## GOAL
Continue the interview with Joseph Altuzarra about trunk shows, picking up right after its final line.

## PASSAGE
----------
The designer spoke about responding to customer feedback, his new handbags and what he thought about those Gucci rumors.
Joseph Altuzarra takes a bow at the end of his spring 2015 show. Photo: Peter Michael Dills/Getty Images

Joseph Altuzarra takes a bow at the end of his spring 2015 show. Photo: Peter Michael Dills/Getty Images

On the third floor of Bergdorf Goodman on a wintry Tuesday morning, it was hard to distinguish between team Altuzarra and the department store’s own staff. It was all hands on deck as people unpacked dresses and arranged coats under Joseph Altuzarra’s watchful eye. He and Bergdorf Goodman were hosting a trunk show for his fall 2015 collection. It was surreal to see velvet devoré evening dresses, which debuted on the runway not three weeks ago, so suddenly accessible on the cold white display mannequins.

The trunk show is a long-established, if not old-fashioned, business practice that allows clients to pre-order ready-to-wear pieces before the collection arrives in store. In this case, Bergdorfs has already placed its fall order, so customers can either reserve items from that buy or choose something else from the line with the help of the designer himself.

Altuzarra said that trunk shows are an essential part of his business. “After working on the collection and drawing and fittings, it’s probably the biggest thing that I do,” he said. It allows him to deepen his relationship with important retailers and gives him direct access to clients in all primary and many secondary markets in the U.S., as well as abroad. A designer known for his business savvy, Altuzarra recognizes the value of these in-store appearances despite the time commitment. It is all part of his growth strategy, which was strengthened by an investment from Kering in 2013.

I spoke with Altuzarra  about getting feedback from the changing room, his first handbag collection and how he felt about those Gucci rumors.

Why are trunk shows important to you?

They’re important because they put you in touch with your customer. A lot of times it’s women who have either bought your clothes before and like what you do or women who haven’t but maybe are curious. It also allows me to speak to personal shoppers and also to the sales team on the floor, which has a huge effect.

A huge effect in terms of your relationship with Bergdorfs?
----------
## DATA BLOCK
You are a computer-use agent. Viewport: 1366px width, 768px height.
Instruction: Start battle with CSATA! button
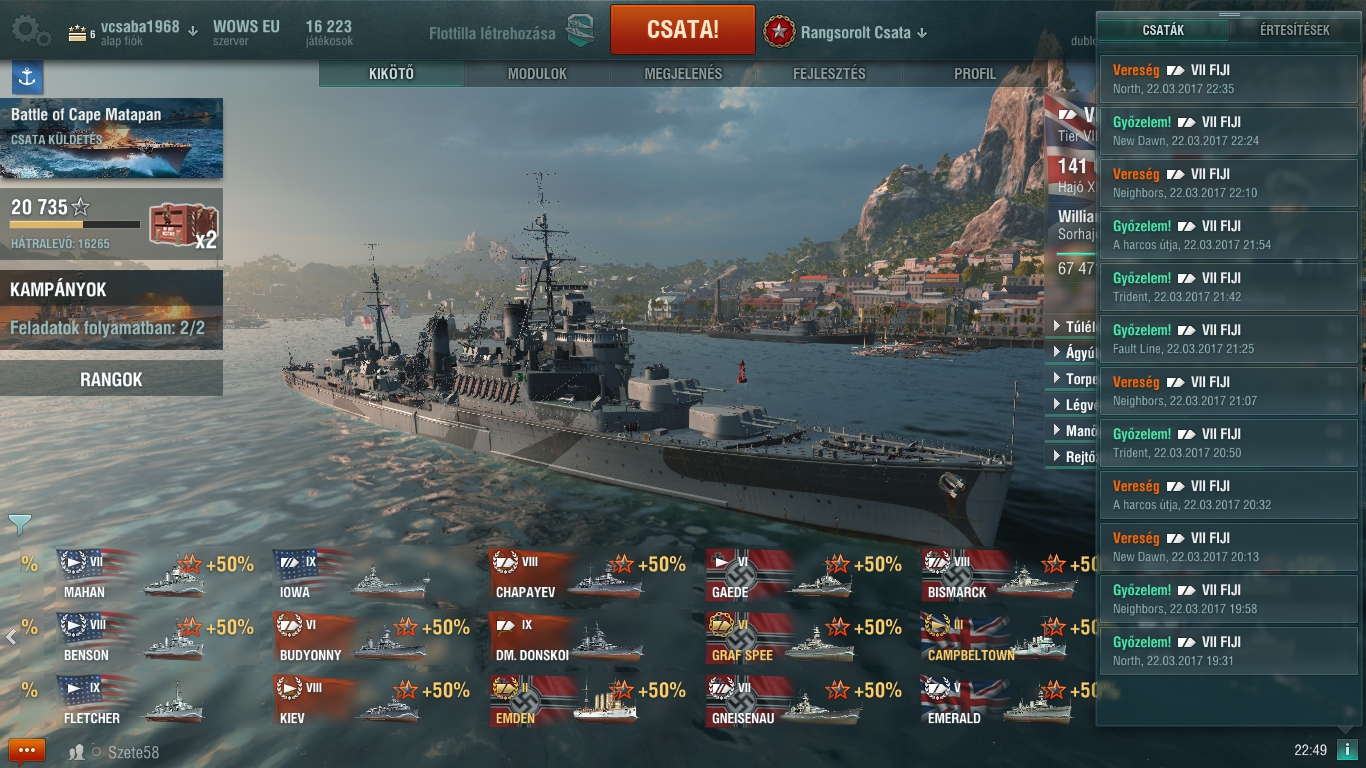click(x=683, y=29)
----------
## TASK RESPONSE
Yes, exactly, for them to understand what the brand is about and for me to also understand who their customer is and who they’re dressing. It’s also really important to have personal relationships with people who are selling your product for you, because I can’t always be here. I think it makes a really big difference for them. They can say, ‘Joseph was here and he was telling me about the collection, and this is what it was about, and this is how this print came about.’ I think there’s something really nice about that.

Also in this day and age, in an incredibly saturated luxury market and especially in my generation and in my peer group, it is really important to get out to stores and to be present. It means a lot to the sales staff and to the stores you are partnering with because they are, in a lot of ways, investing in your business. It is important to show that we are investing in the relationship in a different way, but I’m just as invested in it.

Does the feedback you receive from customers affect your designs?

Yes, 100 percent. A lot of times, I find it really motivating. Even if you get sort of negative feedback or you realize that something’s not working, it gives me a lot of direction for the future.

I remember very early on, when we did the first parkas and our first peacoats, women said the pocket bag wasn’t deep enough for the winter, which is such a small detail but actually makes a really big difference. Sometimes a certain style that I really liked on the runway and that I was really attached to just doesn’t resonate at all. It’s not something that women want to wear and then vice versa -- something I don't spent a lot of time on will be something that women really feel strongly about. And that does have an effect on how I design to a certain degree going forward. It doesn’t mean that I let go of something, because it might just not be the right fabric or the right length.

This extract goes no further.